Verdejo se entregó durante la noche del domingo a las autoridades federales. 

La Fiscalía de San Juan emitió una orden el viernes, para ocupar la cuenta del teléfono celular del boxeador Félix (El Diamante) Verdejo, justo el día que trascendió que el púgil estaba citado a comparecer a las oficinas del Cuerpo de Investigaciones Criminales (CIC) de San Juan, para ser interrogado por la desaparición el pasado jueves de su amiga Keishla Marlen Rodríguez Ortiz.

Con el examen de la cuenta se determinará quién llamó a Verdejo y a quienes él llamó en los últimos días, y los textos que envió y recibió. La Policía manejaba información desde el viernes, que tanto el teléfono de Keishla Marlen como el de Verdejo estuvieron activos en la mañana del jueves en el área de la calle Loíza.

Keishla Marlen le había expresado a su mamá que vería a Verdejo esa mañana para enseñarle los resultados positivos de una prueba de embarazo.

Según los hallazgos de la investigación, la esposa de Verdejo se encontraba separada del boxeador desde el pasado lunes por los rumores del embarazo de Keishla Marlen.

Entre la noche del jueves, cuando los agentes contactaron a Verdejo, el hallazgo el viernes del vehículo de la joven en Canóvanas, la recuperación ayer del cadáver de Keishla Marlen en la laguna San José y la madrugada de hoy, cuando fue ocupada la guagua Dodge Durango, propiedad de Verdejo, el caso estaría próximo a quedar esclarecido.

Todo apunta que serán las autoridades federales, que supuestamente han recibido las versiones de un presunto cómplice en el secuestro y muerte de la joven de 27 años, quienes asuman la competencia en el caso por un delito de carjacking en el que hubo secuestro y asesinato.
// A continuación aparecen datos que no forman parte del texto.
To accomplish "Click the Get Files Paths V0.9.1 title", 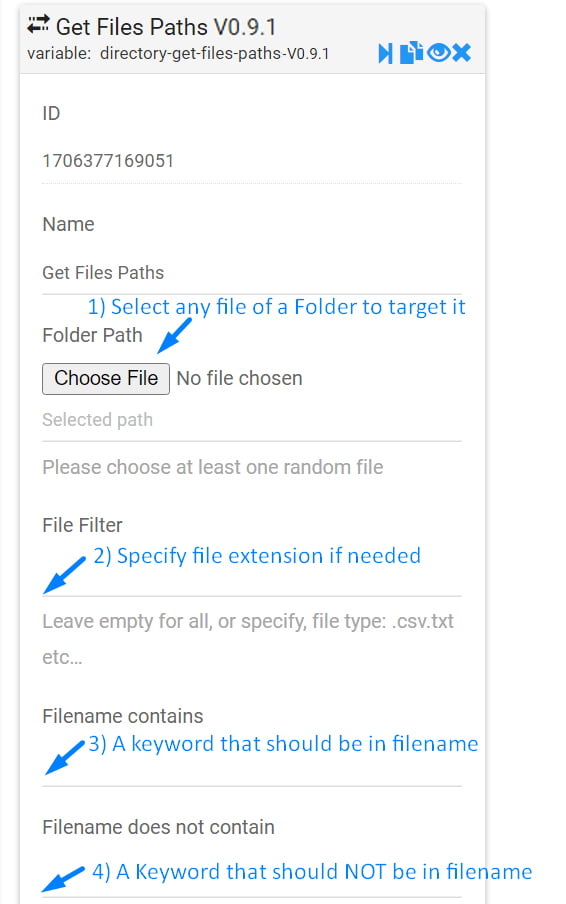I will pyautogui.click(x=166, y=27).
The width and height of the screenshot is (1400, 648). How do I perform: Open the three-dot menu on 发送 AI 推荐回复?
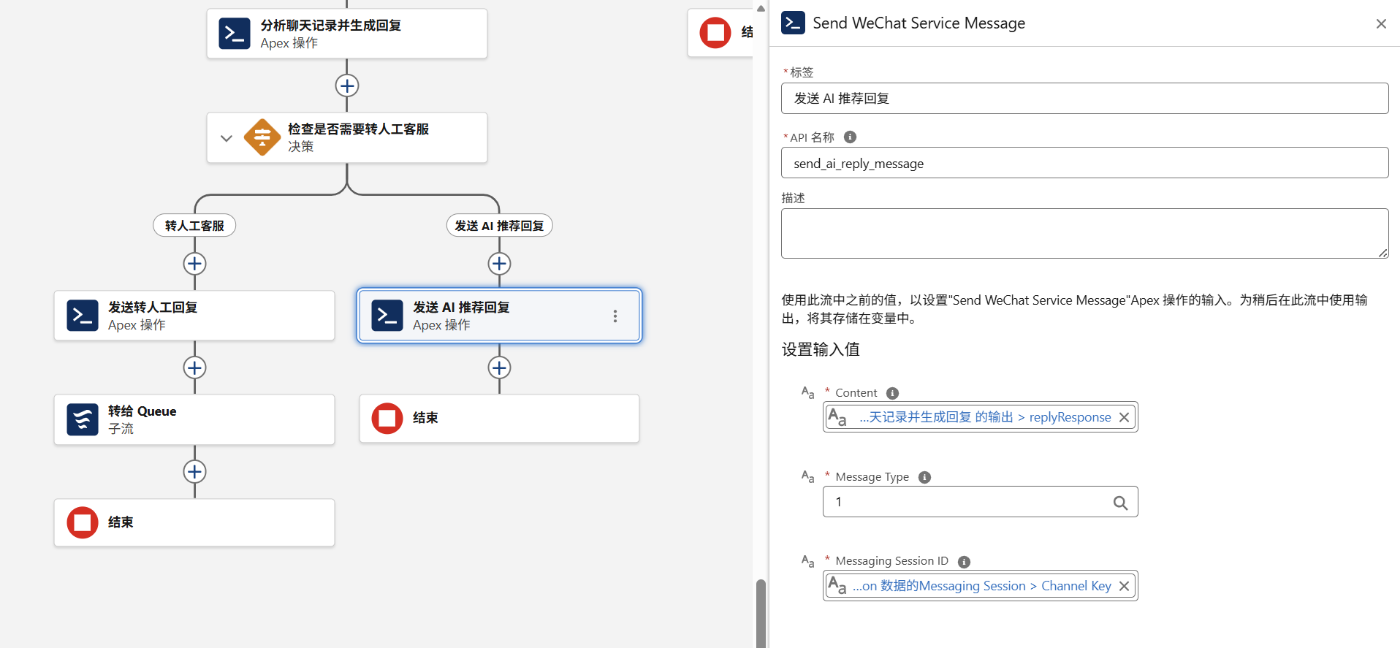(x=615, y=316)
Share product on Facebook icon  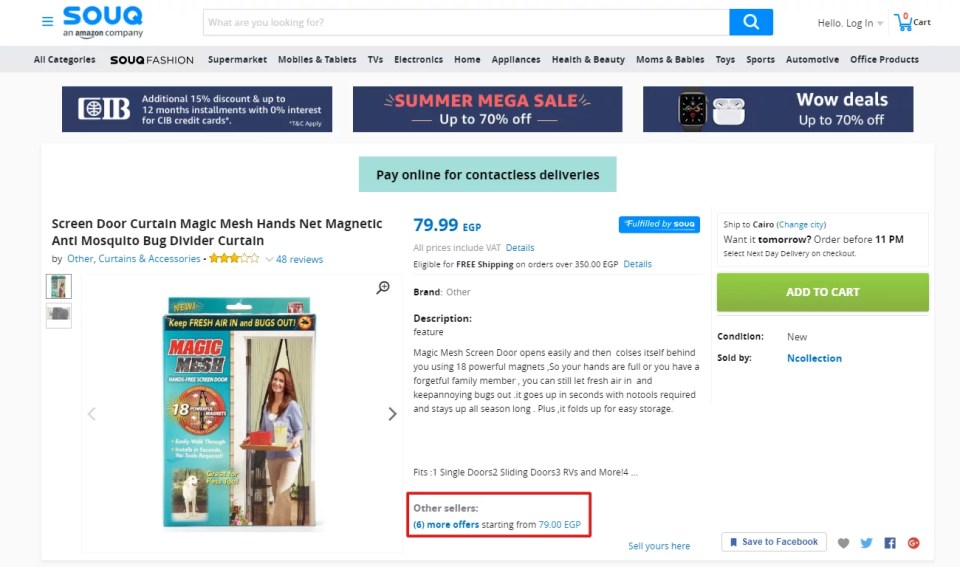[x=890, y=543]
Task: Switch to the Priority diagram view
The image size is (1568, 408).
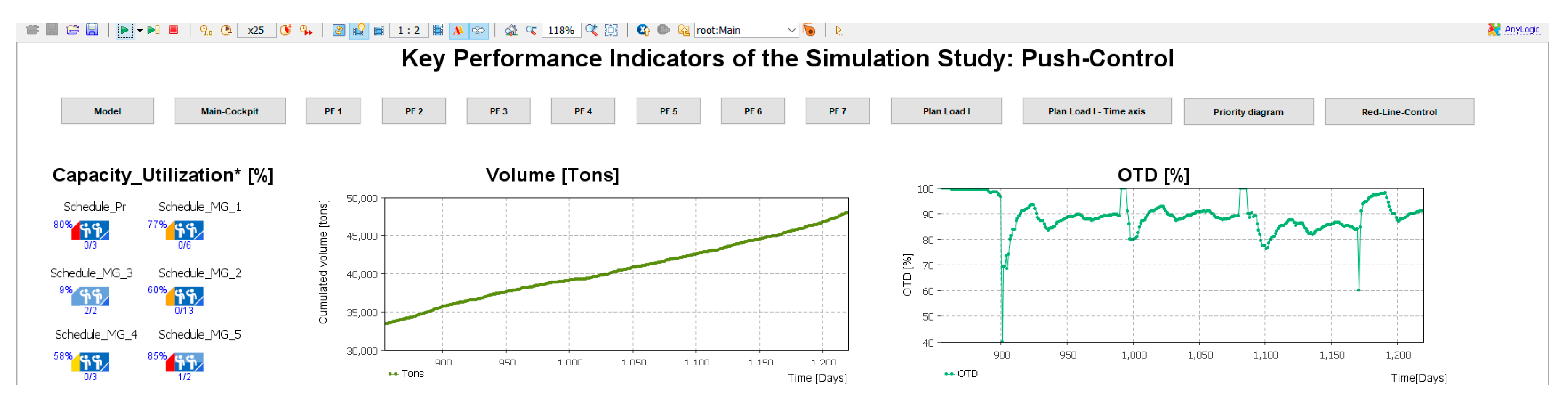Action: click(x=1248, y=112)
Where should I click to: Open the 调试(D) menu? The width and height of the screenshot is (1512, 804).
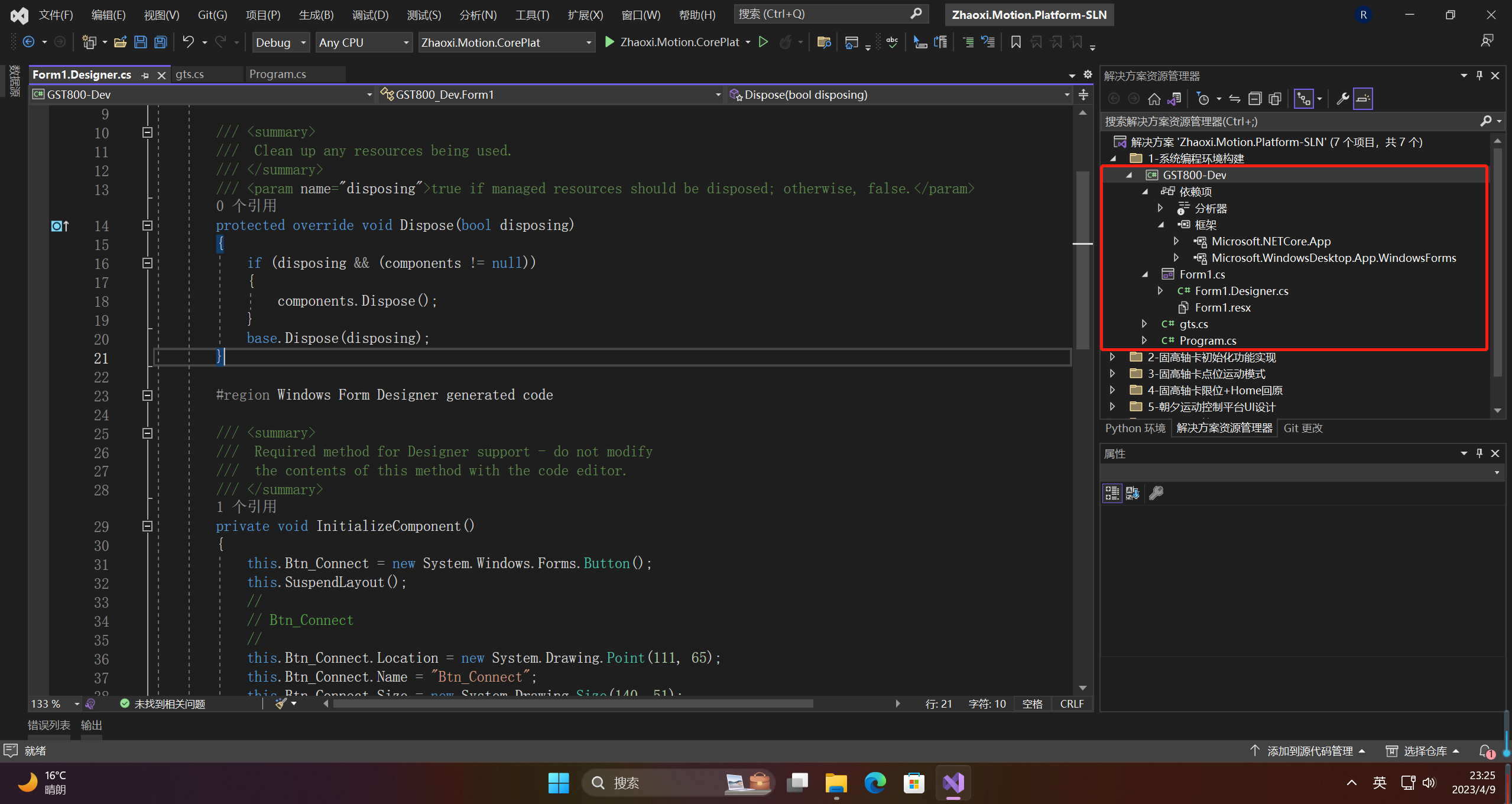(370, 15)
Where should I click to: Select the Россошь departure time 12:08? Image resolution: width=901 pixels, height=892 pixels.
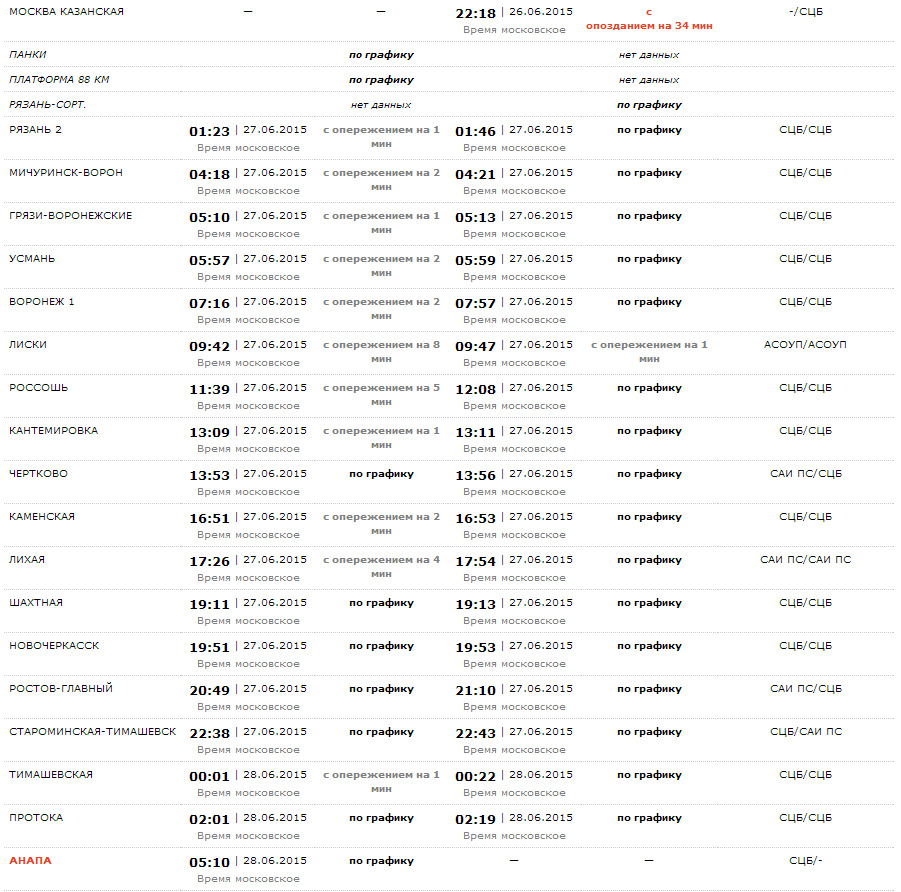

Distintas fuentes señalan que fue el Negociado Federal de Investigaciones (FBI) quien alertó a la Policía del lugar en el que el testigo afirmó fue lanzado el cuerpo de Keishla Marlen, así como del lugar donde estaba el vehículo de ella. Sin embargo, hubo malestar en la forma en la que la Policía divulgó la información y los comentarios públicos de varios oficiales, uno de ellos de la confianza del comisionado Antonio López Figueroa.

En algún momento hoy, se espera que el FBI informe si asumirán o no la jurisdicción en el caso. 

De acuerdo a las fuentes, los agentes del FBI y de la Policía de Puerto Rico han recopilado prueba sustancial para el esclarecimiento del caso, a raíz de la cooperación de una persona de interés en relación con este.

El subdirector del FBI en la Isla, Luis Rivera Santana, explicó a este medio que las autoridades federales asumen jurisdicción en casos de carjacking, secuestro, extorsiones y asesinato por encargo.

Las versiones dadas por el testigo han sido corroboradas, entre ellas que la guagua Dodge Durango, ocupada esta madrugada, pasó el jueves por el puente Teodoro Moscoso, donde las cámaras de la estación de peaje retrataron la tablilla.

Un grupo de técnicos del ICF levantaron muestras ayer, posiblemente de sangre, en el muro del puente en dirección de Sur a Norte, lugar en el que el testigo señaló que ayudó a lanzar el cuerpo al agua.

La guagua de Verdejo y el automóvil Kia de Keishla Marlen serán sometidos a pruebas de recolección de material genético y de luminol para determinar si hay manchas de sangre. No se descarta que el equipo de recuperación de evidencia del FBI asista en el proceso de examinar los vehículos que se encuentran en el ICF.

Verdejo, quien compareció el viernes a las oficinas del CIC de San Juan acompañado de los abogados Jorge Colina y Elí López, ambos exfiscales, ha guardado silencio.